QUOTED TEXT:
>> start

E-Cigarette Stock Scams: New Smoking Technology Could Light Up Pump-and-Dump Fraud

New technology such as electronic cigarettes, often called e-cigarettes, can give rise to legitimate investment opportunities. But sometimes it opens the door to fraud. The SEC recently issued a trading suspension for a company that purported to make disposable electronic cigarettes because of concerns about manipulative activity related to the company's common stock.

FINRA is issuing this Alert to warn investors to be wary of aggressive promotions touting stocks that claim to capitalize on various aspects of the e-cigarette and vaporizer, or "vape," market.

FINRA is concerned that enterprising fraudsters may attempt to entice investors into purchasing stock through a variety of activities including aggressive stock promotion, name changes and reverse mergers. These actions may culminate in a classic "pump and dump" fraud. Investors are lured with aggressive and optimistic statements about the business through press releases, emails and other promotions intended to create demand for the company's shares (the pump). Once the share price and volume spike, the fraudsters behind the scam sell off their shares at a profit and stop hyping the stock, causing the price to fall and leaving investors with worthless, or near-worthless, stock (the dump).

8 Tips to Avoid an E-Cigarette Stock Scam

These tips can help you avoid being victimized by a potential e-cigarette stock scam.

  1. Consider the source. Be skeptical of press releases, "spam" emails, messages on social media sites and promotional materials such as newsletters and blogs from unknown senders, often paid by company insiders or promoters, to hype a company and its products. Companies and their promoters often make exaggerated claims about lucrative contracts or acquisitions, patent-pending technology, potential revenues, profits or future stock price. Be wary if you are flooded with information over a short period of time, especially if the communications only focus on a stock's upside with no mention of risk. Dozens of press releases issued over a short period of time and containing essentially the same news can be a serious red flag.
  2. Do some sleuthing. Find out who is at the controls of a company before you invest. A basic Internet search is a good place to start. Proceed with caution if you turn up indictments or convictions of company officials, or news reports that raise red flags. Likewise, try to contact the company and its personnel. Non-working phone numbers and bogus business addresses often can be revealed through a simple phone call or Internet search.

>> end

RECORDED INFORMATION:
>> start

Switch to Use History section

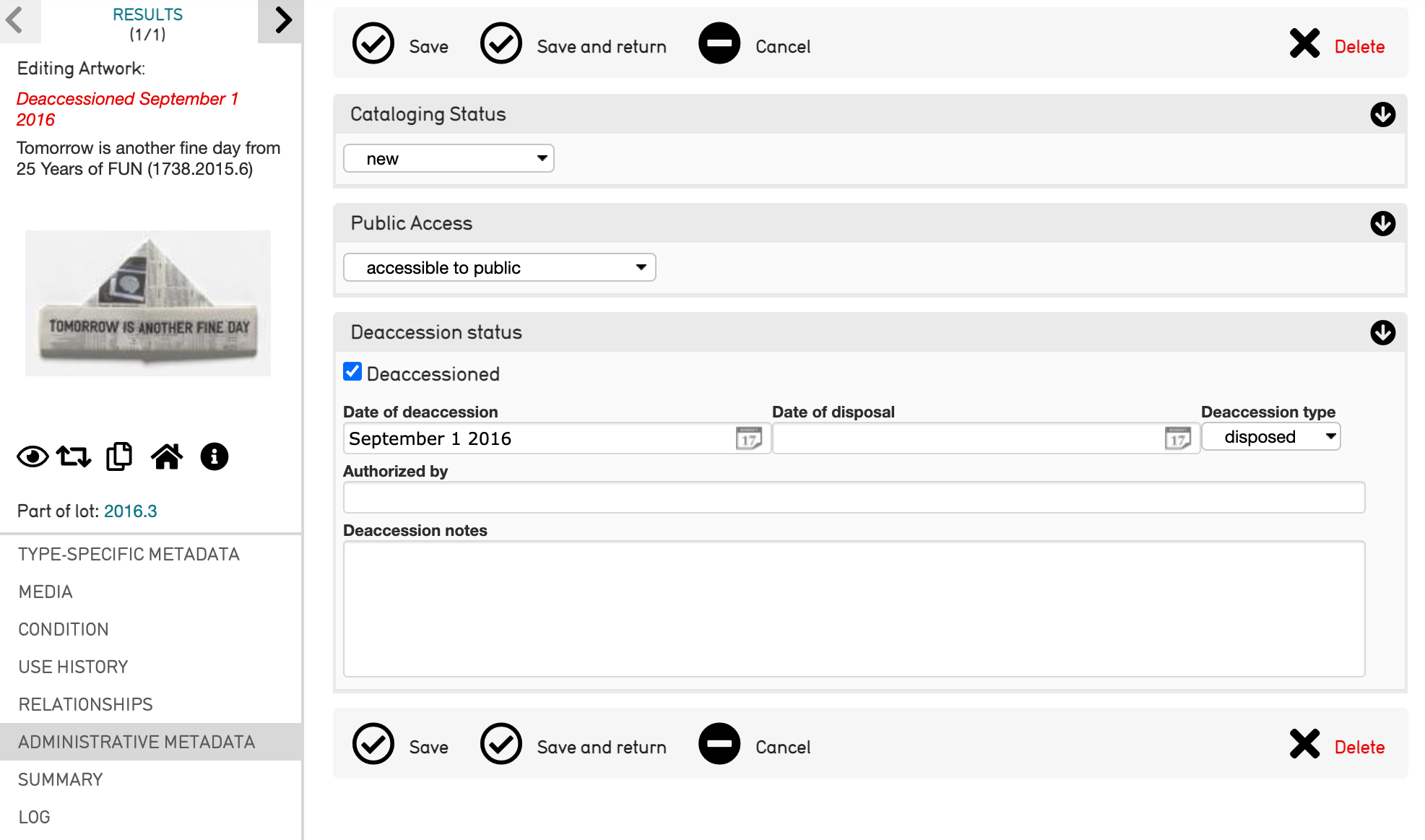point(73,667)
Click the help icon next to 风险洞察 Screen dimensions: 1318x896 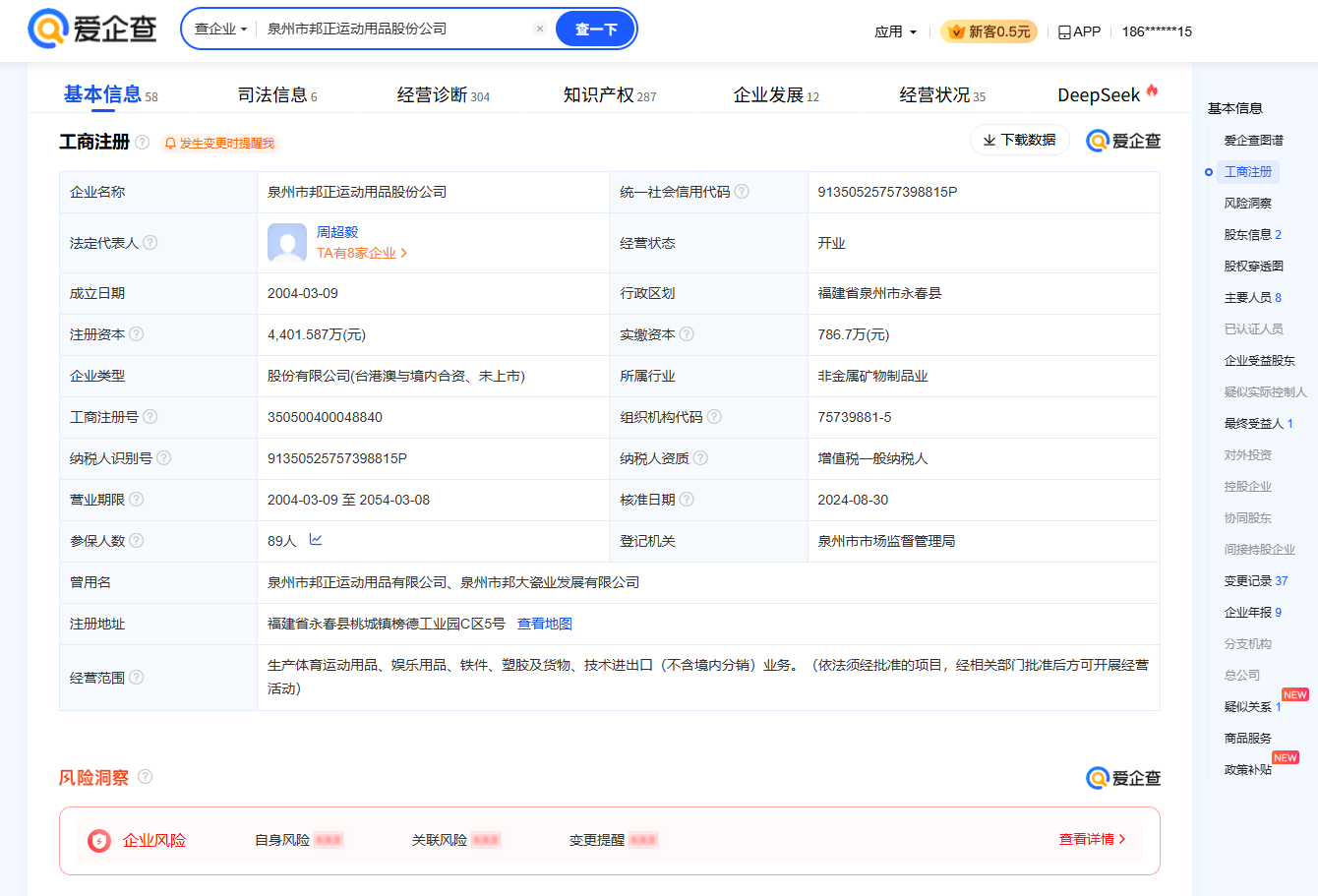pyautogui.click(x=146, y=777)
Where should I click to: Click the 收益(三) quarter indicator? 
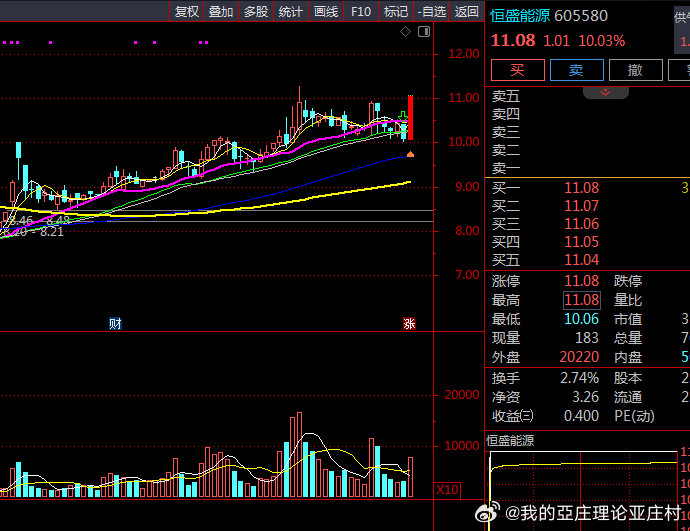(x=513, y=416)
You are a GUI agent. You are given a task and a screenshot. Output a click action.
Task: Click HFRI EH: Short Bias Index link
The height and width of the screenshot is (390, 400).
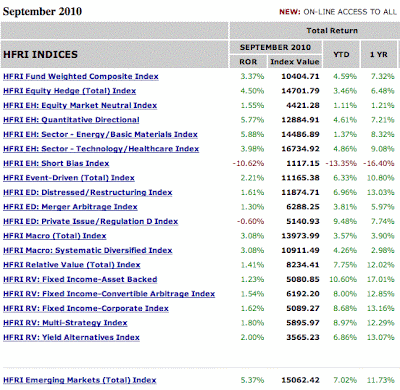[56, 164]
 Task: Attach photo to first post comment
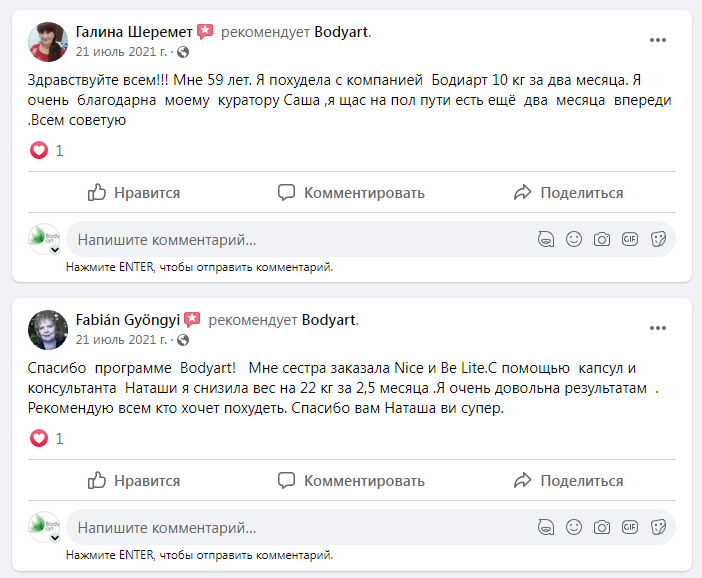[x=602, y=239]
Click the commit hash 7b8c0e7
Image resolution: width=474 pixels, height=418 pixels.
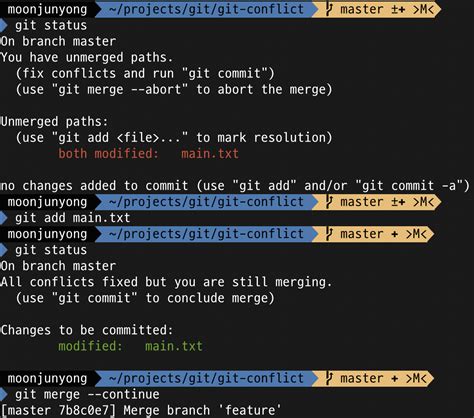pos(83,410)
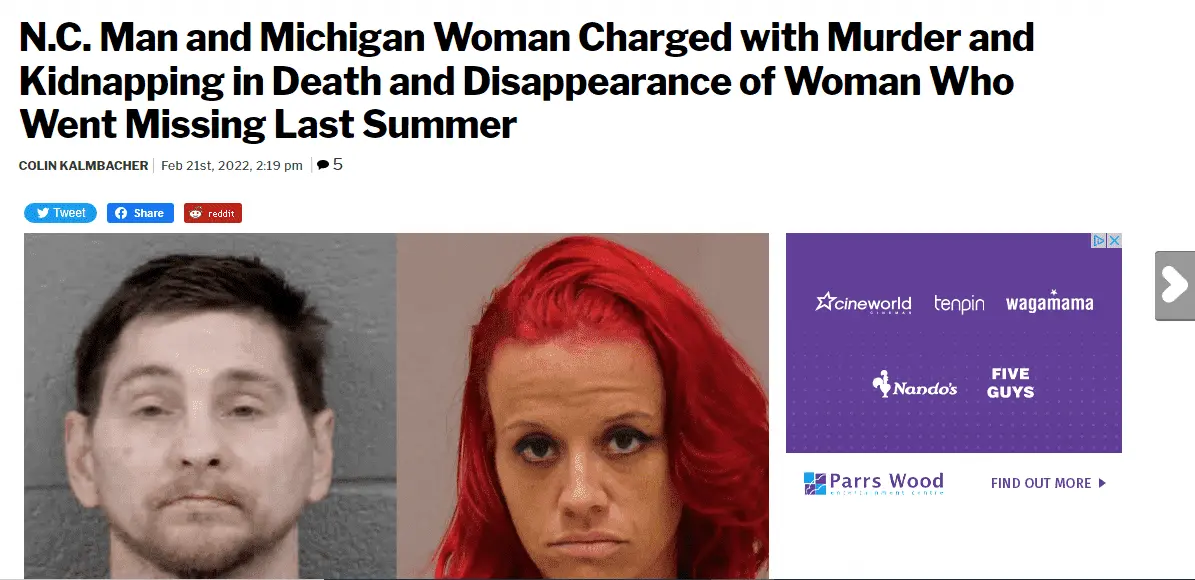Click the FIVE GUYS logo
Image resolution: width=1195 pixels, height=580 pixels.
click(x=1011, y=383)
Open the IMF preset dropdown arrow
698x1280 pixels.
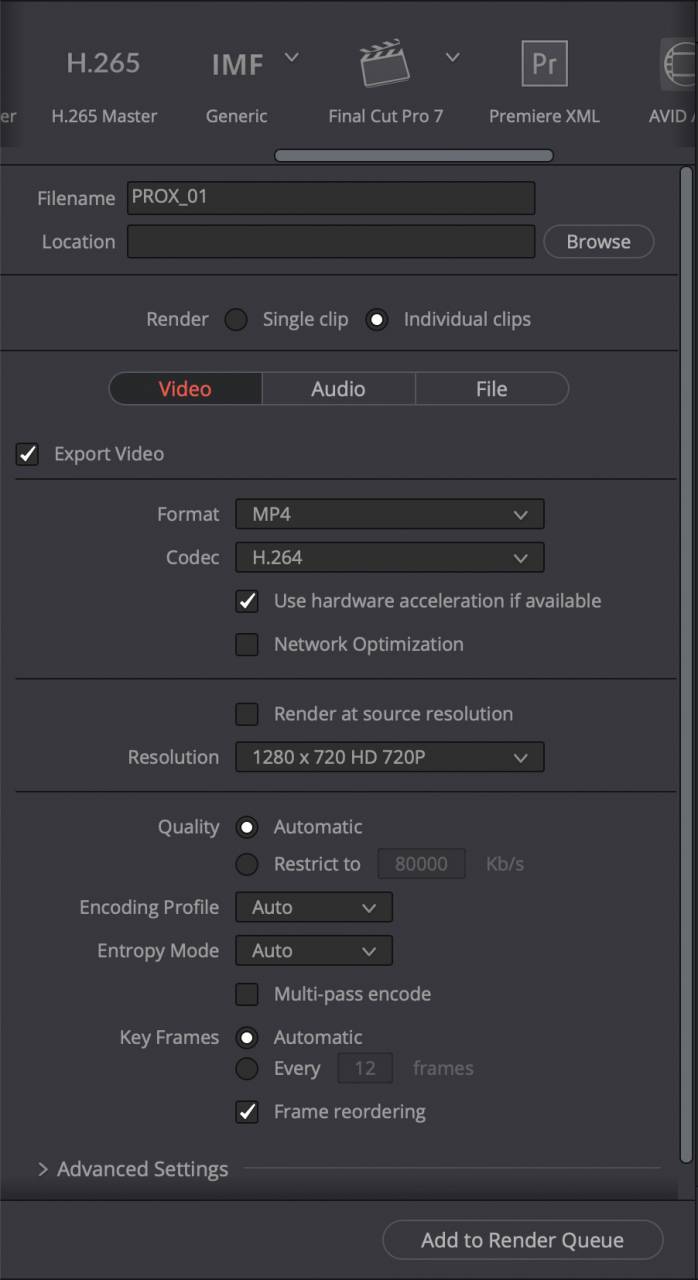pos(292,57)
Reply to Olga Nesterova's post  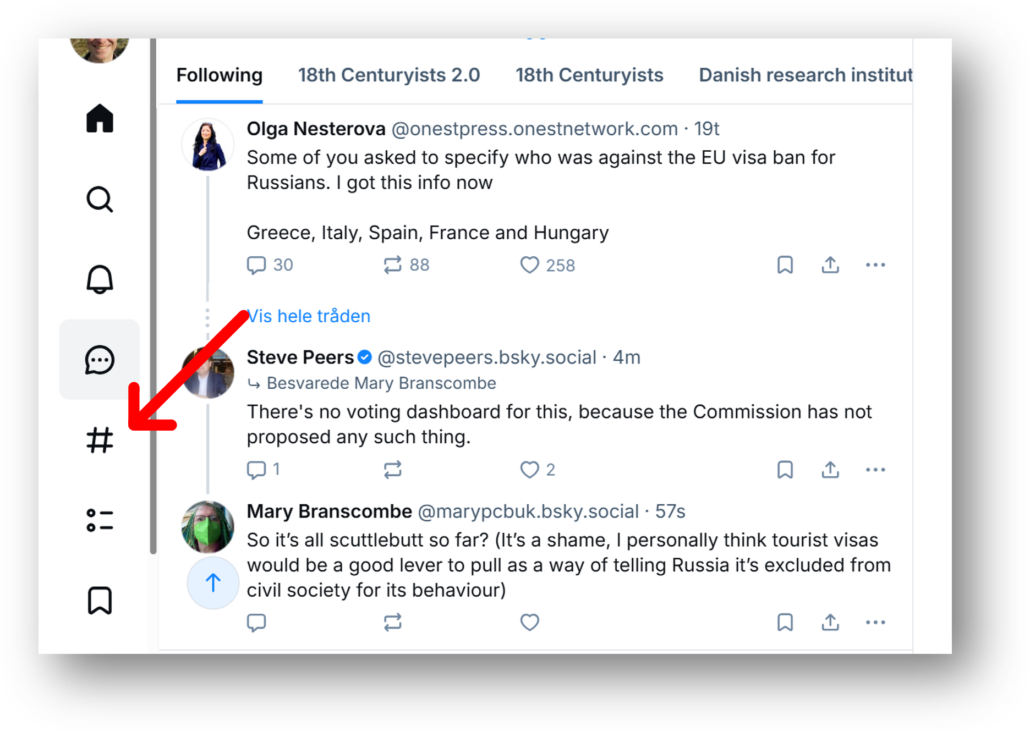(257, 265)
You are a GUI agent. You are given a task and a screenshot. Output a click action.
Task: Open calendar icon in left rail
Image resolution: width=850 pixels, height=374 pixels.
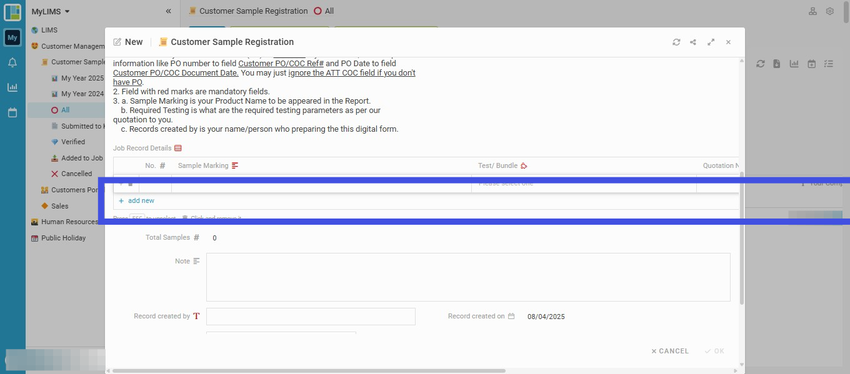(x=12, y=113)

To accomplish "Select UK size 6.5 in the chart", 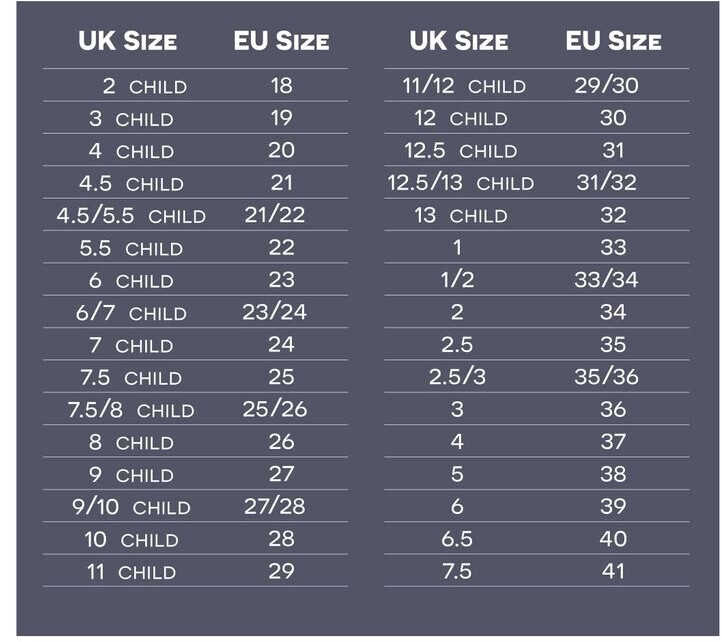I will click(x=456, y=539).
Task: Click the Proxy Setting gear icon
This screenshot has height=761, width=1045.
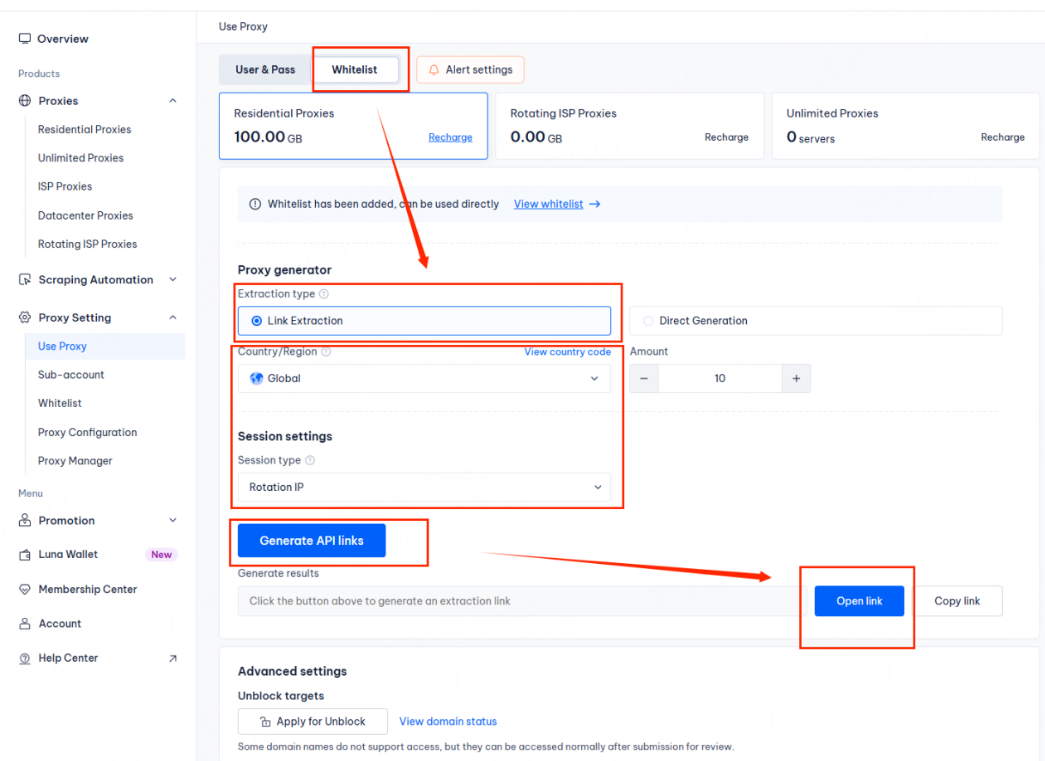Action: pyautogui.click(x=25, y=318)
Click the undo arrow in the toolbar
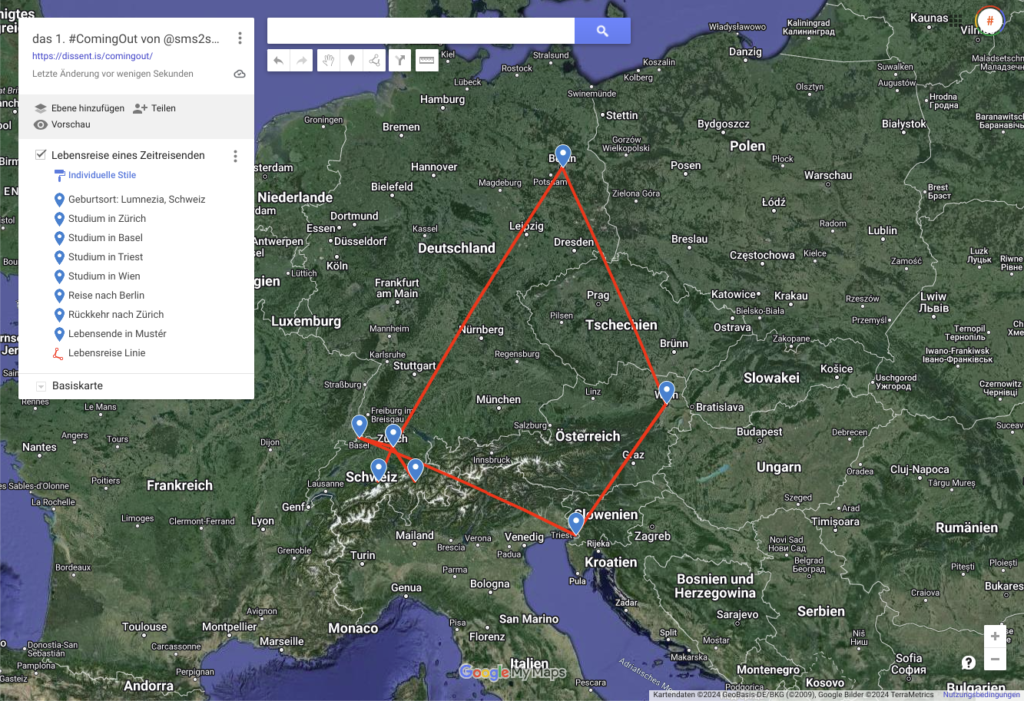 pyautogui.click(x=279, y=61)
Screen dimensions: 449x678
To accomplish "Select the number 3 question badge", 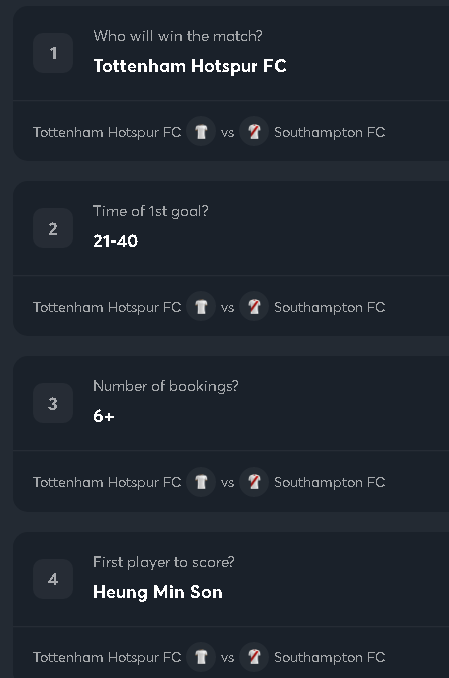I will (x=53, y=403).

>> end

EXERCISE: Write out everything in the alert on e-cigarette stock scams from "E-Cigarette Stock Scams: New" down to "company's common stock.", word for word.

ANSWER TO THIS EXERCISE:
E-Cigarette Stock Scams: New Smoking Technology Could Light Up Pump-and-Dump Fraud

New technology such as electronic cigarettes, often called e-cigarettes, can give rise to legitimate investment opportunities. But sometimes it opens the door to fraud. The SEC recently issued a trading suspension for a company that purported to make disposable electronic cigarettes because of concerns about manipulative activity related to the company's common stock.